O último dia foi dedicado à música uzbeque, proveniente do território milenar que é palco do cruzamento de inúmeros povos desde os tempos da Rota da Seda, numa sublimação das tradições do Médio Oriente e Ásia Central. Para a representar, subiram ao palco Yulduz Turdieva e o seu ensemble. Na sua carreira a solo, a artista faz música mais moderna e dançável com um toque de música tradicional, num estilo que a transformou numa autêntica diva no Uzbequistão. Neste concerto, o foco foi realmente a música erudita e a tradição, que se aproximou dos sons persas da primeira noite de festival.
A voz melodiosa de Yulduz não quebrou ao longo dos 90 minutos de espectáculo, altamente celebrados pela plateia praticamente esgotada. O concerto desenvolveu-se em crescendo, começando com os tons tranquilos do ghijak de Umid Vokhidov e do tambur de Uktamjon Rasulov, acompanhados da leve percussão do doyre de Rustamojon Tagaykulov e do daf de Ulugbek Temirov. O ritmo foi aumentando até metade do concerto, pontuada pela dança típica uzbeque protagonizada por Durdona Ismanova. Maquilhada e sorrindo de uma forma quase caricatural, ocupou quase todo o comprimento do palco, rodando e agitando os braços como uma mariposa, conferindo uma leveza extra à música.

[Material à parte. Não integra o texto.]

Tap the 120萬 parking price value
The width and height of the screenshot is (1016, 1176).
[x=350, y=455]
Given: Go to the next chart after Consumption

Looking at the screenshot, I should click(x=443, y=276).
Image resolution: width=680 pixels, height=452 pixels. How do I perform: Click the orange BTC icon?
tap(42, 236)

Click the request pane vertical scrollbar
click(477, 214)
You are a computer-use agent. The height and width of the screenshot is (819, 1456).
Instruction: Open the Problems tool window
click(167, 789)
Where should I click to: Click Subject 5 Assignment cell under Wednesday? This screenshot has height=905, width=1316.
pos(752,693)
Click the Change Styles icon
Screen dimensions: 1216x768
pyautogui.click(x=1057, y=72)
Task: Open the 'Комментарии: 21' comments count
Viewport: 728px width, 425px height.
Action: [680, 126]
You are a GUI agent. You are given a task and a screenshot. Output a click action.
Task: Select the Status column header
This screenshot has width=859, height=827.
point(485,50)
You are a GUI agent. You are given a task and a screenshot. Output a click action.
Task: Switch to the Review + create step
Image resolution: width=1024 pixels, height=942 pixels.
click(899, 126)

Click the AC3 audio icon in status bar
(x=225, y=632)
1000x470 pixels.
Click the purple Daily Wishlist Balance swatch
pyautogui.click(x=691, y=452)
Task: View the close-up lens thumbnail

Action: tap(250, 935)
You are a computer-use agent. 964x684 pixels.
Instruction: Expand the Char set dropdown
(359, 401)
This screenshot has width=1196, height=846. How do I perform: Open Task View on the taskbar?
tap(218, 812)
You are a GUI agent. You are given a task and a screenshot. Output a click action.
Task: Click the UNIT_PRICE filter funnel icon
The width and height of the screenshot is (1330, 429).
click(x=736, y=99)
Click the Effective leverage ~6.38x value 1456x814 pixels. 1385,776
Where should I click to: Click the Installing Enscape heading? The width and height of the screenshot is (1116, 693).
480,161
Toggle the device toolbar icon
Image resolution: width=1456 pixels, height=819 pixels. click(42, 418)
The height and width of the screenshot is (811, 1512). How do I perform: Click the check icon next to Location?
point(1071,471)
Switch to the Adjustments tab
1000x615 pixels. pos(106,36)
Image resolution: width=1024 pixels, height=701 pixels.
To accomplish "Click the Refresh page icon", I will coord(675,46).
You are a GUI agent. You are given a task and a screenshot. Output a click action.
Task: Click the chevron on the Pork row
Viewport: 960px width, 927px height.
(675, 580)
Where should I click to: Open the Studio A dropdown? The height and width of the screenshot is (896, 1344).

A certa altura, já perto do final, os instrumentos de cordas são postos de lado e cada músico pega no seu pandeiro (os doyres e os dafs). A overdose de ritmo leva a que o final do concerto seja feito mais próximo da boca de palco, com todos os artistas em pé, pedindo que o público cante e aplauda ao seu ritmo infeccioso. Flores multiplicam-se em palco, quer nas mãos de Yulduz e Durdona, quer na projecção que serve de pano de fundo. A música continua na despedida, com os músicos tocando até saírem da nossa linha de visão, ecoando pelos bastidores, sugerindo a infinitude desta tradição que é o Noruz. Finalmente, é Primavera!